■ Aufgabe:
Bitte schreibe den Artikel über Machine Learning in der Cyberabwehr im gleichen Stil weiter, beginnend nach seinem letzten Satz.

■ Artikel:
((

Schutz durch Machine Learning
14.12.2018, 11:28 Uhr
Smarte Helfer für die Cyberabwehr
Neben Business-Anwendungen bietet auch die IT-Sicherheit viele Möglichkeiten für den Einsatz lernender Algorithmen. Diese sollen die Unternehmens-IT schützen und Hackern das Fürchten lehren. Die neuen Techniken versprechen viel und halten einiges, sind aber kein Allheilmittel.
Alle vier Sekunden taucht eine neue Malware auf. Mit dieser Virenflut können herkömmliche, signaturbasierte Antivirenprogramme nicht schnell genug fertig werden. Deshalb propagieren Sicherheitsunternehmen landauf, landab immer marktschreierischer künstliche Intelligenz und Machine Learning als finale Antwort auf alle Security-Gefahren. Sie erwecken zudem den Eindruck, diese Techniken wären ganz neu und vor allem in der Lage, auch allen neuen Bedrohungen Herr zu werden. Doch was leisten künstliche Intelligenz (KI) respektive Machine Learning (ML) in der Cyberabwehr wirklich?
Verwirrung der Begriffe
Zunächst einmal führt der Hype um KI und ML zu Verwirrung. Der Security-Hersteller ESET liess 900 IT-Entscheider in den USA, Grossbritannien und Deutschland hinsichtlich ihrer Einstellung zu künstlicher Intelligenz und Machine Learning befragen und fand heraus: Viele IT-Entscheider sind sich nicht klar darüber, was hinter den Konzepten von KI und ML steckt.
Während ein Grossteil der Befragten KI und ML als entscheidende Faktoren zur Lösung bestehender IT-Security-Probleme betrachten, hält ein ebenfalls grosser Teil die Diskussion für einen zeitlich begrenzten Hype. US-Entscheider setzten dabei zu 82 Prozent grosse Hoffnungen auf KI und ML, während im Nachbarland Deutschland nur 66 Prozent dieser Überzeugung sind. Andererseits halten auch mehr US-Manager als ihre britischen oder deutschen Kollegen die Diskussionen um KI und ML für ein kurzlebiges Phänomen – 65 Prozent im Vergleich zu 53 Prozent beziehungsweise 40 Prozent.

))

■ Gesammeltes Material:
((

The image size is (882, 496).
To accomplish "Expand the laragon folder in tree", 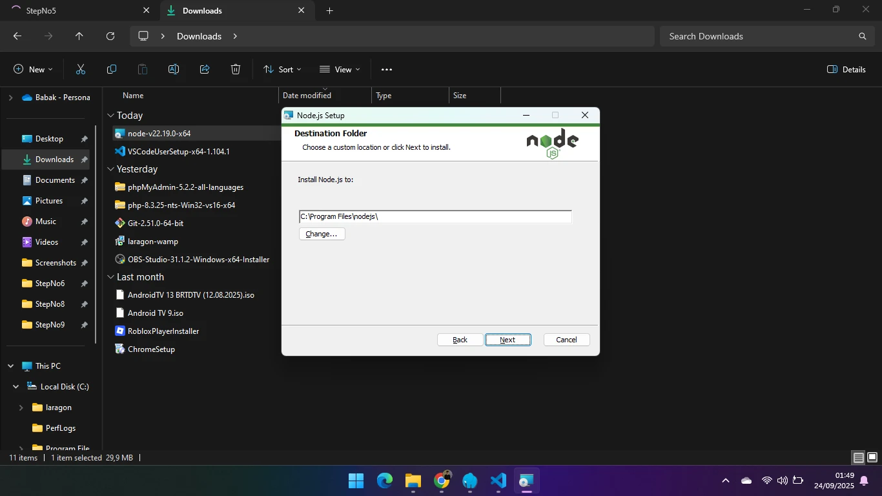I will (x=21, y=408).
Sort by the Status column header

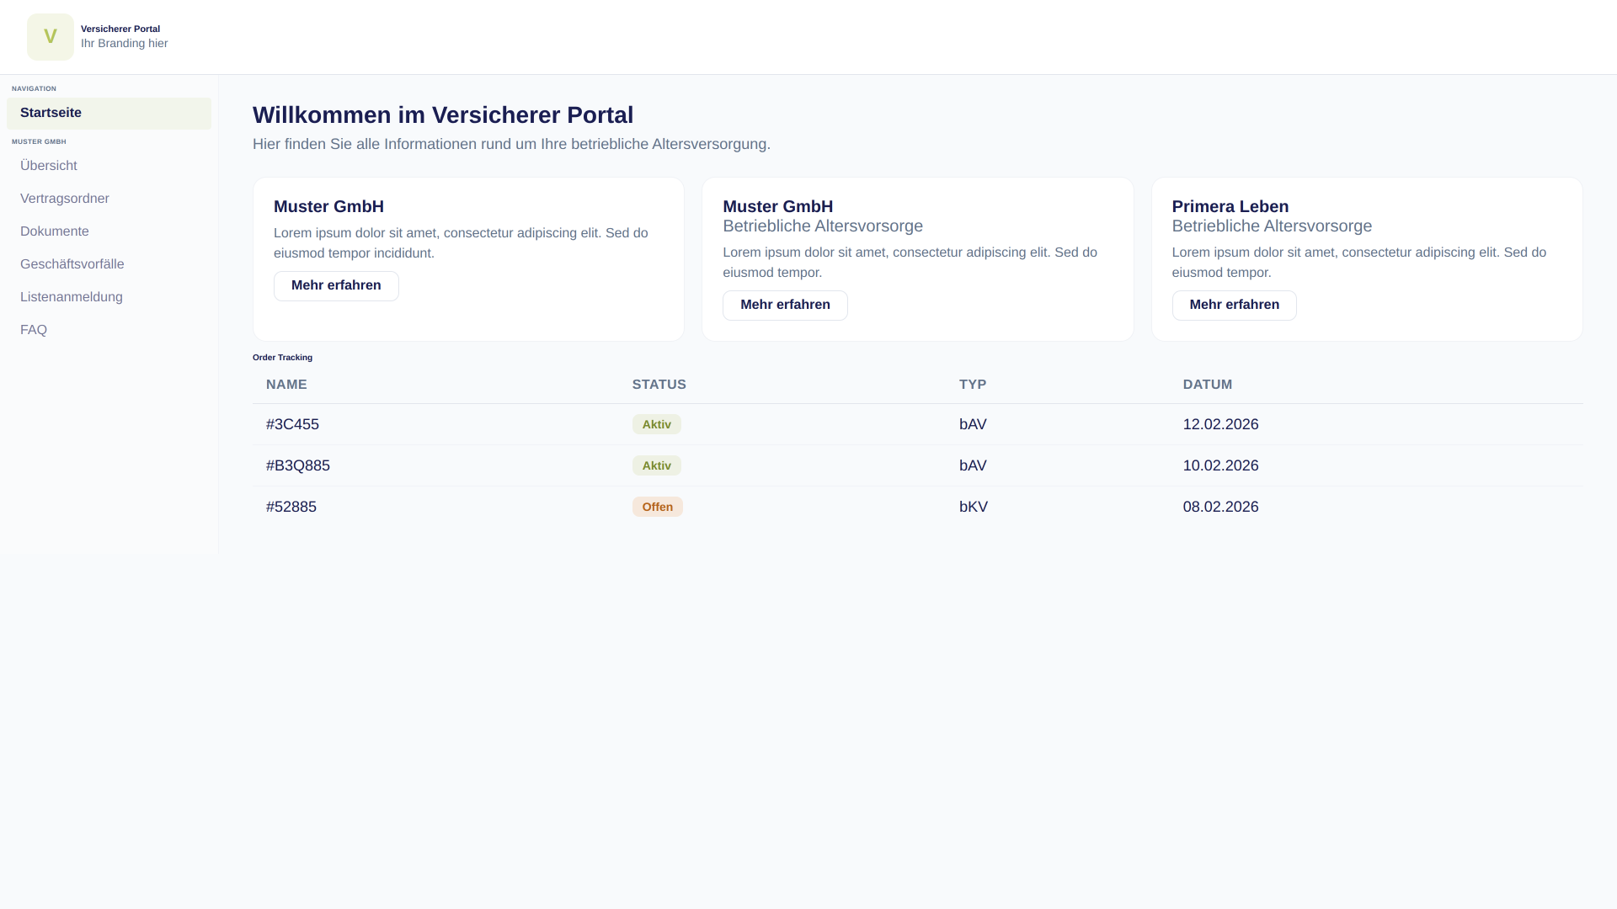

))

■ Antwort:
Vor allem aber: Lediglich 53 Prozent der IT-Entscheider glauben, dass ihre Organisation den Unterschied zwischen ML und KI tatsächlich versteht. Juraj Malcho, Chief Technology Officer bei ESET, kritisiert deshalb: «Wenn es um KI und ML geht, tauchen in manchen Marketingmaterialien irreführende Verwendungen der Begriffe auf. Das führt dazu, dass IT-Entscheider in allen Märkten weltweit verunsichert sind, was sie glauben sollen. Wahr ist, dass es in der Cybersicherheit wie überall sonst noch keine echte, vollständige künstliche Intelligenz gibt. Der Hype um die Neuheit von Machine Learning ist zudem komplett irreführend, denn die Technologie an sich wird schon lange eingesetzt.» Viel von der Verwirrung kommt von einer unscharfen Gleichsetzung der Begriffe künstliche Intelligenz und Machine Learning in Medien und Marketing. Tatsächlich handelt es sich um unterschiedliche Konzepte.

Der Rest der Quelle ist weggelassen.